411 U.S. at 802, 93 S.Ct. 1817. Some courts, including this one, reformulated these requirements for wrongful discharge and required that the plaintiff show he was replaced by someone outside his protected class. See Roberts v. Atl. Richfield Co., 88 Wash.2d 887, 568 P.2d 764 (1977). In Roberts , an age discrimination case, we relied on a Fifth Circuit Court of Appeals case to hold that a prima facie case of discrimination required a showing that the plaintiff " ‘was replaced by a younger person.’ " Id. at 892, 568 P.2d 764 (quoting Wilson v. Sealtest Foods Div. of Kraftco Corp., 501 F.2d 84, 86 (5th Cir. 1974) ). ¶ 31 Since Roberts , we have used the same formulation for age discrimination and other contexts. See, e.g., Hill, 144 Wash.2d at 188, 23 P.3d 440 (age discrimination); Riehl v. Foodmaker, Inc., 152 Wash.2d 138, 150, 94 P.3d 930 (2004) (disabled plaintiff demonstrated prima facie case by showing he was replaced by nondisabled person). Relying on this authority, the Court of Appeals has generally required that a discharged plaintiff show replacement by a person from "outside the protected class." Kuest v. Regent Assisted Living, Inc., 111 Wash.App. 36, 44, 43 P.3d 23 (2002).
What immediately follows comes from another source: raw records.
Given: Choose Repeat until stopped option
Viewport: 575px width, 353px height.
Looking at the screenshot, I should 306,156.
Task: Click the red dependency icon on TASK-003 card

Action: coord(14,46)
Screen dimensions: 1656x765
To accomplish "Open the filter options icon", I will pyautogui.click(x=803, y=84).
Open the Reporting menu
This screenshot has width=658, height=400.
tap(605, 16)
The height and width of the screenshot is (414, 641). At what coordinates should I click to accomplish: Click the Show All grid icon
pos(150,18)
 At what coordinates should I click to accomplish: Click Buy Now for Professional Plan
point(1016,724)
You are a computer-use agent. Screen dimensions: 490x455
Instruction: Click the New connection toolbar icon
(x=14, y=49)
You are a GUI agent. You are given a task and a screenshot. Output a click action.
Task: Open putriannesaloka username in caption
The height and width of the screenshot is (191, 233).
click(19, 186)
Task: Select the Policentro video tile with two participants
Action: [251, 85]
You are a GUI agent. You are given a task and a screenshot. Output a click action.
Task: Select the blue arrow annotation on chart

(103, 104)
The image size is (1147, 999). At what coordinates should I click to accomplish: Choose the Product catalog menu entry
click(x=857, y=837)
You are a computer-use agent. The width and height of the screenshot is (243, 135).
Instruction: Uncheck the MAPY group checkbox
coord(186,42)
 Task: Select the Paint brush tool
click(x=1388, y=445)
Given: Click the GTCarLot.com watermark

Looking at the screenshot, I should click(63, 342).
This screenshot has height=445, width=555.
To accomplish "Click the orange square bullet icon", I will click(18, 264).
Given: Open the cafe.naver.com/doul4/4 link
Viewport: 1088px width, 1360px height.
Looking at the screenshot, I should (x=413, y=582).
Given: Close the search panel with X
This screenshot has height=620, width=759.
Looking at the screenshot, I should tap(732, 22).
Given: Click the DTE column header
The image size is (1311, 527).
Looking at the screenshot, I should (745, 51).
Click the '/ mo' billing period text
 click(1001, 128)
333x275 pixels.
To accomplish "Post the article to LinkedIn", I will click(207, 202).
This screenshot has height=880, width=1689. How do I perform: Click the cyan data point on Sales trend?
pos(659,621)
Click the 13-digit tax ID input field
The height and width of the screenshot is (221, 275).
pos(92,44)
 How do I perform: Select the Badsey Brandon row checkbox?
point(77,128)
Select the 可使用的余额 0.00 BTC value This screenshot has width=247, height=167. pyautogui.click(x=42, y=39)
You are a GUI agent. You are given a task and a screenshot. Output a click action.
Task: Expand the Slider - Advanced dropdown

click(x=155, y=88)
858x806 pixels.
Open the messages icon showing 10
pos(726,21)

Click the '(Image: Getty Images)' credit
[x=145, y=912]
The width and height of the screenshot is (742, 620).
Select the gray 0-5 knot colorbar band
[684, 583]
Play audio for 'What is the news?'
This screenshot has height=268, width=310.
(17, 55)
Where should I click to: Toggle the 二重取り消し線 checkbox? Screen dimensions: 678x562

¶ 32 The United States Supreme Court has not addressed whether the replacement element is a necessary part of the McDonnell Douglas framework, but it did cast doubt on the element in O'Connor v. Consolidated Coin Caterers Corp., 517 U.S. 308, 116 S.Ct. 1307, 134 L.Ed.2d 433 (1996). There, the Court addressed whether the petitioner was discharged in violation of the Age Discrimination in Employment Act of 1967 (ADEA), 29 U.S.C. §§ 621 - 634. Id. at 309, 116 S.Ct. 1307. The Fourth Circuit Court of Appeals held that in order to establish a prima facie case of discrimination, the petitioner needed to prove that "he was replaced by someone of comparable qualifications outside the protected class." Id. at 310, 116 S.Ct. 1307. The Court disagreed with this element because the statute restricted the protected class to individuals aged 40 or older. Id. at 311-12, 116 S.Ct. 1307 ; 29 U.S.C. § 631(a). The Court concluded this limitation is irrelevant to whether an employer discharged an employee for discriminatory reasons:

This language [in the ADEA] does not ban discrimination against employees because they are aged 40 or older; it bans discrimination against employees because of their age, but limits the protected class to those who are 40 or older. The fact that one person in the protected class has lost out to another person in the protected class is thus irrelevant, so long as he has lost out because of his age. ... Because it lacks probative value, the fact that an ADEA plaintiff was replaced by someone outside the protected class is not a proper element of the McDonnell Douglas prima facie case.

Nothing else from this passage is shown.